(Beginning of Records shown)

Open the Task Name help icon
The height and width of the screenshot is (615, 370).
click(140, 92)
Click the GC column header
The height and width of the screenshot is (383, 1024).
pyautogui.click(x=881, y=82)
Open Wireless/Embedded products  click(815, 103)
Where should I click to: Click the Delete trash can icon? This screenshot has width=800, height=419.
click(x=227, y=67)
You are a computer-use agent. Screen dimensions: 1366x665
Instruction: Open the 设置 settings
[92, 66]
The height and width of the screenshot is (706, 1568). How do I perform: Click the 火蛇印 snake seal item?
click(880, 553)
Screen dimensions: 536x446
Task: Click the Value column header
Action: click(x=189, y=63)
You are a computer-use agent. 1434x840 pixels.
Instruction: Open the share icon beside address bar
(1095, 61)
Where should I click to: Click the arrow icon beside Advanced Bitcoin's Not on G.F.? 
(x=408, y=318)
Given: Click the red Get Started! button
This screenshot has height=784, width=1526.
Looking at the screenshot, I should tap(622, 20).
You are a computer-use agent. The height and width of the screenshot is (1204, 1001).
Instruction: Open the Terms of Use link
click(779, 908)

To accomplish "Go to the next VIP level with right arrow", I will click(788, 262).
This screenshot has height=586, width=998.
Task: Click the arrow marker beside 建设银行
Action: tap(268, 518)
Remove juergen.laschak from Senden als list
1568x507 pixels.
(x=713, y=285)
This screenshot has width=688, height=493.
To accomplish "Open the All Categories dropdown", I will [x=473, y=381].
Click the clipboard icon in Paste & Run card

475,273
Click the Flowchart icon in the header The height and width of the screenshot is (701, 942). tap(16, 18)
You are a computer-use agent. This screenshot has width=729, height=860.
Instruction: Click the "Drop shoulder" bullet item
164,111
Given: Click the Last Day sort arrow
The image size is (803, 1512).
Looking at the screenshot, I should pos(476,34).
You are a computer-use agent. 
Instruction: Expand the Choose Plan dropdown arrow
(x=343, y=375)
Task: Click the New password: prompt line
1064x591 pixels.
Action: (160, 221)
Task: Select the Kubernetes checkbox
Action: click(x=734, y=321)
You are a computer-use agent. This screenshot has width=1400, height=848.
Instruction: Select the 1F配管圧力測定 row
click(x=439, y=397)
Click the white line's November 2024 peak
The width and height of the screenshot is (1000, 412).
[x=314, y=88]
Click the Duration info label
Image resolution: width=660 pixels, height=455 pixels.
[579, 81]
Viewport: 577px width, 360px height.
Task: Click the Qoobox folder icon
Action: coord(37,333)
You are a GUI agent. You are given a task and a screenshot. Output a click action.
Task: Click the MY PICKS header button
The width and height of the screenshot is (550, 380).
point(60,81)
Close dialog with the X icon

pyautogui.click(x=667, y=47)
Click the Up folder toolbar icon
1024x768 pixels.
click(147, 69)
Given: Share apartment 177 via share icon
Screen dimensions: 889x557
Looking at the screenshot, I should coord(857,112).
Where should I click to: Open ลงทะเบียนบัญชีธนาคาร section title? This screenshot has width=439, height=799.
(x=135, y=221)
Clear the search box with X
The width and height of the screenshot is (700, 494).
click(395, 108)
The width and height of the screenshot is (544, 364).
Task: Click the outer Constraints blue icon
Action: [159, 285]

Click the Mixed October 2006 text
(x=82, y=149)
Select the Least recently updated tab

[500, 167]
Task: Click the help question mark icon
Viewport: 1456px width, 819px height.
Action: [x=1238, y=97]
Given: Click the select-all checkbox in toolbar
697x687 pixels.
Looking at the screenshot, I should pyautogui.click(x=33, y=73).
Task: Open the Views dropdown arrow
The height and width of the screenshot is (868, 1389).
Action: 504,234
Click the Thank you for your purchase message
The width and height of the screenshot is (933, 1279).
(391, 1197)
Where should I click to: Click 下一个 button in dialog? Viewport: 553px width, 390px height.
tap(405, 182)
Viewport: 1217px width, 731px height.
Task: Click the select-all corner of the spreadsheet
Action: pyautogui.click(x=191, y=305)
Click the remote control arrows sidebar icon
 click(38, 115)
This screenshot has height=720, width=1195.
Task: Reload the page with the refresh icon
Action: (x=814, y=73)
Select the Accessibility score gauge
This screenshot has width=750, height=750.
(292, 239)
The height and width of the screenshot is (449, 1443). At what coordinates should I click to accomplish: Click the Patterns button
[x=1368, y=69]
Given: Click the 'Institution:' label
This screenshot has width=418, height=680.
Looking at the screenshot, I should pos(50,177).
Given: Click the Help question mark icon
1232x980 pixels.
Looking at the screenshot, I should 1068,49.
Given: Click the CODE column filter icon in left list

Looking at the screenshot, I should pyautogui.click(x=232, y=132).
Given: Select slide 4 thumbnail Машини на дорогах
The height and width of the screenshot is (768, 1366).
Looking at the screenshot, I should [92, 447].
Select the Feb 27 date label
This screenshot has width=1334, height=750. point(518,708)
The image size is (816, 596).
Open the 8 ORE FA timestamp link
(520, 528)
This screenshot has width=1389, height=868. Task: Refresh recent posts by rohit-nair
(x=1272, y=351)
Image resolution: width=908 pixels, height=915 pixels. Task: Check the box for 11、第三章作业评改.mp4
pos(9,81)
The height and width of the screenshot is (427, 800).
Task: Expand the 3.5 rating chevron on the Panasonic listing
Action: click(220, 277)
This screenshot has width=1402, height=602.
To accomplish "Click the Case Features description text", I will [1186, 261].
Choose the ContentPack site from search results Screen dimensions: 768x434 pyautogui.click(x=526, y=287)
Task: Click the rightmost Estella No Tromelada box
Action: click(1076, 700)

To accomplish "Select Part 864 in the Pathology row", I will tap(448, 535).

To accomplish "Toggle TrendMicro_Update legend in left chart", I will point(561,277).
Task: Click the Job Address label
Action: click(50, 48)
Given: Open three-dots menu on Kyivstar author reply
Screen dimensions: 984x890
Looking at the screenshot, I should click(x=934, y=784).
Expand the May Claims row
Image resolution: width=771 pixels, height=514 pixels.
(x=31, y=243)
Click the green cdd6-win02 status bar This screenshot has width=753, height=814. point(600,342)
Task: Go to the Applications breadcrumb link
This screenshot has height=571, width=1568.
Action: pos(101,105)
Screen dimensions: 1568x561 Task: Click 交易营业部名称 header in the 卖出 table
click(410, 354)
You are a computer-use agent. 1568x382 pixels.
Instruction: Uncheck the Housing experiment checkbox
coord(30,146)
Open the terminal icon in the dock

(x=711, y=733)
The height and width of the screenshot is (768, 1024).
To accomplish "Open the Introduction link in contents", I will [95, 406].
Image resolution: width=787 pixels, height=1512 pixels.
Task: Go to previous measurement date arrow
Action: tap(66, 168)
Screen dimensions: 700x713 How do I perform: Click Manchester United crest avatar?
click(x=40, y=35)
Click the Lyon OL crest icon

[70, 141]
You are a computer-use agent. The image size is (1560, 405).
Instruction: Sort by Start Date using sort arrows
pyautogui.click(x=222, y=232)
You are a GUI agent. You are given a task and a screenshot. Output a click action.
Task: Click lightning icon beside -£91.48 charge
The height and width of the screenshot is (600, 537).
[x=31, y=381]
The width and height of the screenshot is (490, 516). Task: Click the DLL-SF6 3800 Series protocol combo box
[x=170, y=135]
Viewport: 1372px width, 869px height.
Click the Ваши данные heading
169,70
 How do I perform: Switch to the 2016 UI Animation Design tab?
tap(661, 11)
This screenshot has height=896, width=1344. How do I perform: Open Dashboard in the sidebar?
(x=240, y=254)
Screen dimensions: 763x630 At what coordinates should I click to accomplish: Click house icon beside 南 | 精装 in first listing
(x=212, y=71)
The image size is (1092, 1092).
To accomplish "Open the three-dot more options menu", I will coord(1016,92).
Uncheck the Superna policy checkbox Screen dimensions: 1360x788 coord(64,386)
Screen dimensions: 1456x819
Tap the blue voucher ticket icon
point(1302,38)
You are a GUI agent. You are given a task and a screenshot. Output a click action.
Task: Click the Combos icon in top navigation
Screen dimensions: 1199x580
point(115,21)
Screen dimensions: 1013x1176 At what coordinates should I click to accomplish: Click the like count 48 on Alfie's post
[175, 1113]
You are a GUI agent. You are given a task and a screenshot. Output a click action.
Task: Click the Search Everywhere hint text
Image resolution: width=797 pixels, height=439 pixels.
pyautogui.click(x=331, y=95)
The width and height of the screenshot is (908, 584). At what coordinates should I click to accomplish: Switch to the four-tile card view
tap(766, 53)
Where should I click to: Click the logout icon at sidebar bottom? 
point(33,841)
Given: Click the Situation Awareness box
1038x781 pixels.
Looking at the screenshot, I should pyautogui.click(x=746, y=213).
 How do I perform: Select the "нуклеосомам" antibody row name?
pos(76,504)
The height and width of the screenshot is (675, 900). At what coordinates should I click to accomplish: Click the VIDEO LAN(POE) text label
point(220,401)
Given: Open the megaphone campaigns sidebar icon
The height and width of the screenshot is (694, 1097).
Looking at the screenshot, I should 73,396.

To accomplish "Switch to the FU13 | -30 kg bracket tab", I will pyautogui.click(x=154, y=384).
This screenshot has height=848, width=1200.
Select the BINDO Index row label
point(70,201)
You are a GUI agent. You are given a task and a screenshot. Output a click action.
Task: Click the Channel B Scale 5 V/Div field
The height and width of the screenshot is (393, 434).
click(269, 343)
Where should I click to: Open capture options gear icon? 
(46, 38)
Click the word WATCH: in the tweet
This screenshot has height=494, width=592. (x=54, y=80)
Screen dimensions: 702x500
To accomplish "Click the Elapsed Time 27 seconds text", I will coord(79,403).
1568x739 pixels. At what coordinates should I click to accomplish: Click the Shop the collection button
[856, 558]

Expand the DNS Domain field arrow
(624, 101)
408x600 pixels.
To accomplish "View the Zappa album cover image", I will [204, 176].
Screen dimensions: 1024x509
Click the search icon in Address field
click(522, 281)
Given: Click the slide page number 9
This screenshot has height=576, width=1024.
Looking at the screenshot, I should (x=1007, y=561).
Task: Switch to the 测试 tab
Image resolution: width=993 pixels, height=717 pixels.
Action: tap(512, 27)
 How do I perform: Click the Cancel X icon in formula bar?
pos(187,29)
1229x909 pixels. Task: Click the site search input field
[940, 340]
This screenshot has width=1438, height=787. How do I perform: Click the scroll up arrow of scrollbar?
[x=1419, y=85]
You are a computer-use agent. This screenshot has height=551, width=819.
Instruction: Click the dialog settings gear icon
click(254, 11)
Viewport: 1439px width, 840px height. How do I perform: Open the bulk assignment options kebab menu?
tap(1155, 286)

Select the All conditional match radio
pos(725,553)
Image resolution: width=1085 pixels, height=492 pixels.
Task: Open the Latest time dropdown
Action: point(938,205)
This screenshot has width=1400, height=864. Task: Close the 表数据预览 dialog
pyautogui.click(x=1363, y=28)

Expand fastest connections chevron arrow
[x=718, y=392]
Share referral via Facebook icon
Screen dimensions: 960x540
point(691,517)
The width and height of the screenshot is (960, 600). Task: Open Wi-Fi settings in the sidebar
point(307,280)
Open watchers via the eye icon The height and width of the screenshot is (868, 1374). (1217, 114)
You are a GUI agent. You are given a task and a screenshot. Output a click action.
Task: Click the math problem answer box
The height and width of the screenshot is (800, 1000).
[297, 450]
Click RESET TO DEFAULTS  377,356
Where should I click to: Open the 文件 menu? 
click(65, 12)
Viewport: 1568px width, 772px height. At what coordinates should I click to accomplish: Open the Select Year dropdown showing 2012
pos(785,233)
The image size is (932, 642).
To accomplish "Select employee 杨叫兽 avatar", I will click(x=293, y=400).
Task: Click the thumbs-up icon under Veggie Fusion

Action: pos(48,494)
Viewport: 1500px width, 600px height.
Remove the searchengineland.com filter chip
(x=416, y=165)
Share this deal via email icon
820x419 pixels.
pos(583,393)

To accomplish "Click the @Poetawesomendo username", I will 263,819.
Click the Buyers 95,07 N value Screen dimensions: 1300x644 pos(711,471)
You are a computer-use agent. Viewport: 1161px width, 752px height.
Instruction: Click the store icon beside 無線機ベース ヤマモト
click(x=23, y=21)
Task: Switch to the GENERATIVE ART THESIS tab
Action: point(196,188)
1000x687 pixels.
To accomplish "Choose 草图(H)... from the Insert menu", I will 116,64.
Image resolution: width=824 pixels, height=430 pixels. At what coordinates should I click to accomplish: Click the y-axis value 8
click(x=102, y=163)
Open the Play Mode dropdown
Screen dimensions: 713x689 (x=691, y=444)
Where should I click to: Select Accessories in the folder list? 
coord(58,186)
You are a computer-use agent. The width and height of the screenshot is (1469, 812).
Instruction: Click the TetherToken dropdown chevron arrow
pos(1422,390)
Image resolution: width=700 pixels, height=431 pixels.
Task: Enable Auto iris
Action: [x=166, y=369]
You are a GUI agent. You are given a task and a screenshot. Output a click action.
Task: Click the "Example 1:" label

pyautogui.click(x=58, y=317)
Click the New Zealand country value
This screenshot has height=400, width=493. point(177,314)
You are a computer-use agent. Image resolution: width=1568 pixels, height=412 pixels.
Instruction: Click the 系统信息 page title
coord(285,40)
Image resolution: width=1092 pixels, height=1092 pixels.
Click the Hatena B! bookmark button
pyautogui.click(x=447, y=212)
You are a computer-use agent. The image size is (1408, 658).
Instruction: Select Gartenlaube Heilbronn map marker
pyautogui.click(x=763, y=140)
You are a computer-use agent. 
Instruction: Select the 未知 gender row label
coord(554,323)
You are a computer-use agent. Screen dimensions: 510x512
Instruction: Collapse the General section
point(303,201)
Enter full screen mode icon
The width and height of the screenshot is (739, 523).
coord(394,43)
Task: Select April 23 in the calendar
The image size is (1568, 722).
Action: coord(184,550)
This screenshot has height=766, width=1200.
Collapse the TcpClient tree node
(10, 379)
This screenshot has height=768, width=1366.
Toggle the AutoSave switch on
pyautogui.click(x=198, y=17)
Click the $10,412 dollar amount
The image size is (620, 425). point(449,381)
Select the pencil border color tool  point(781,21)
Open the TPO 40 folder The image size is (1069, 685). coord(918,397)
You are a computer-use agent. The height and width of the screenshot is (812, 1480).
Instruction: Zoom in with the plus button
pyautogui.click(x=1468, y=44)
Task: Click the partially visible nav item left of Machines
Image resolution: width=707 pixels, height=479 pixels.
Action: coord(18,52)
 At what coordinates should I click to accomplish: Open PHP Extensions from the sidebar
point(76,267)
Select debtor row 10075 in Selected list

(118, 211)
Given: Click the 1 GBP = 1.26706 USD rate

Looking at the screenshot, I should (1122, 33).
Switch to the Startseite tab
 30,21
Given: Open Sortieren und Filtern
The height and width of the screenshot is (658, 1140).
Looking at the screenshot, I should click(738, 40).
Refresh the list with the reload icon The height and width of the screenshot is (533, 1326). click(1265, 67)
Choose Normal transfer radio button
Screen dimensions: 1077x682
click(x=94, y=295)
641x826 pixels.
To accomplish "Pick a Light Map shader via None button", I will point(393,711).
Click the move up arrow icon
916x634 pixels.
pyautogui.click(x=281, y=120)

(End of Records shown)

Task to complete >> Take the first line of the material above as the start and the line that contains "This screenshot has width=688, height=493." as the end. Output only that span, every line exactly as it stands.

Exercise answer >>
Open the Task Name help icon
The height and width of the screenshot is (615, 370).
click(140, 92)
Click the GC column header
The height and width of the screenshot is (383, 1024).
pyautogui.click(x=881, y=82)
Open Wireless/Embedded products  click(815, 103)
Where should I click to: Click the Delete trash can icon? This screenshot has width=800, height=419.
click(x=227, y=67)
You are a computer-use agent. Screen dimensions: 1366x665
Instruction: Open the 设置 settings
[92, 66]
The height and width of the screenshot is (706, 1568). How do I perform: Click the 火蛇印 snake seal item?
click(880, 553)
Screen dimensions: 536x446
Task: Click the Value column header
Action: click(x=189, y=63)
You are a computer-use agent. 1434x840 pixels.
Instruction: Open the share icon beside address bar
(1095, 61)
Where should I click to: Click the arrow icon beside Advanced Bitcoin's Not on G.F.? 
(x=408, y=318)
Given: Click the red Get Started! button
This screenshot has height=784, width=1526.
Looking at the screenshot, I should tap(622, 20).
You are a computer-use agent. The height and width of the screenshot is (1204, 1001).
Instruction: Open the Terms of Use link
click(779, 908)

To accomplish "Go to the next VIP level with right arrow", I will click(788, 262).
This screenshot has height=586, width=998.
Task: Click the arrow marker beside 建设银行
Action: tap(268, 518)
Remove juergen.laschak from Senden als list
1568x507 pixels.
(x=713, y=285)
This screenshot has width=688, height=493.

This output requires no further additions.